Once the steady rains subsided, the growing season has been fairly normal, he said, and the fruit grew at a good pace. Those early issues may still result in a slightly lower yield this year, he said.

There was plenty of sun the first week of harvest, but the nights weren’t cool enough. The weather this week has been great, he said, with sunny days and temperatures in the low- to mid-40s, which helps develop a deep red color.

Ideally, there will be little rain through the end of harvest, which Everett expects to come in early to mid-October.

Participated in trials

Everett Orchards has participated in Cornell Cooperative Extension field trials since 2002. They have studied the results of four different growing systems to calculate which offers the best return on investment.

This year, the study has also included use of mechanized sidewall shearing to reduce the number of flowers allowed to grow to fruit on each tree. It also exposes more fruit to sunlight, Everett said.

Everett said they have a crew of 60 Jamaican laborers as well as two truck drivers working to harvest the crop. Some of them were spot picking the ripest Honeycrisp apples at the field trial location on Wednesday.

Some of the trees were supported by a slender spindle system, which allows for less tree and more fruit. He said it is very popular in Europe, but more expensive because of the posts and wires needed.

“We want to grow fruit, not trees,” Everett said.

Nearby were rows in a central-leader tree system for yield comparisons. Those trees are pruned to a Christmas-tree shape, with about 60 percent of the fruit on lower branches.

Some of the harvest is already available at the Everett Orchards farm market and cidery located at 1945 Military Turnpike near the intersection with Route 374. Debbie Everett is co-owner and co-manager with Julie Everett, and said the market has been very busy.

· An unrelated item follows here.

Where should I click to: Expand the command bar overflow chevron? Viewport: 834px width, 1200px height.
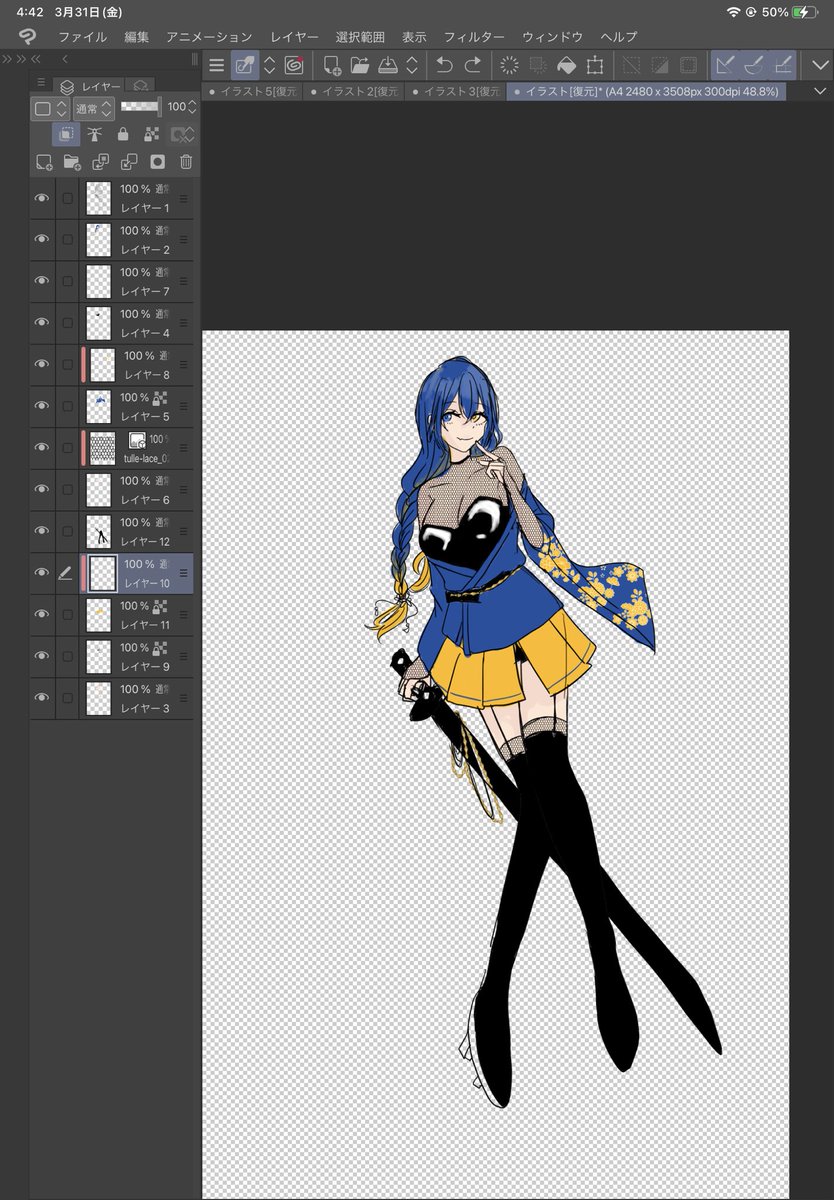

“Everybody is clamoring for apples this time of year,” she said as a steady stream of customers moved through the store.

Opened in 2002

They opened the market in 2002 at the former Pytlack Orchards location. The store carries a wide variety of apples, which can be shipped to any state except California and Arizona.

Varieties include McIntosh, Paula Red, Gingergold, Gala, Cortland, Honeycrisp, Empire, Macoun, Delicious and Wealthy. Tomatoes, corn and winter squash are also available.

The store also offers several types of baked goods and candy.

“One of our most popular products is apple cider donuts,” Everett said.

They also offer lunch including Applewood Pulled Pork sandwiches, Applewood Turkey sandwiches and homemade soups.

Locally made foods such as cheese from D and D Meats in Sciota are offered, as well as locally produced jams, jellies, honey and maple products. In addition, there is a selection of gift wares.

Everett said what really sets their market apart is the variety of hard cider produced right on site. They grow a number of European cider apples at the orchard, and also use McIntosh.

Cider production starts in November and bottling usually starts in the spring.

“We are still bottling from last year’s crop,” she said.

Tasting room included

The market has a tasting room so customers can try before they buy.

“We really do encourage them to try it so they know what it tastes like and will enjoy it when they get it home,” Everett said.

They have about 15 employees at the store. It is open 9 a.m. to 6 p.m. Monday through Saturday and 9 a.m. to 5 p.m. on Sunday.

The orchard covers about 200 acres. 

According to the Everett Orchards website, the present owners are the sixth generation of Everetts to work the land. 

Capt. Edward Everett came to the area in 1776 after he received a 150-acre tract for some surveying he did nearby in 1775. His son, David Allen Everett, bought the property where the farm still exists.

It originally housed a dairy farm as well as apple trees. David turned the farm over to his son, Harvey.

Harvey and his son, William, worked the farm and eventually sold it to Earl. It was Earl and his son, David, who expanded the orchard. 

Dairy herd sold

They sold the dairy herd in 1960 and concentrated on apples. That led them to form Champlain Valley Apple Storage with two other growers. 

Bill and Tom joined the business in 1973 and 1984, respectively, and continue in its day-to-day operation.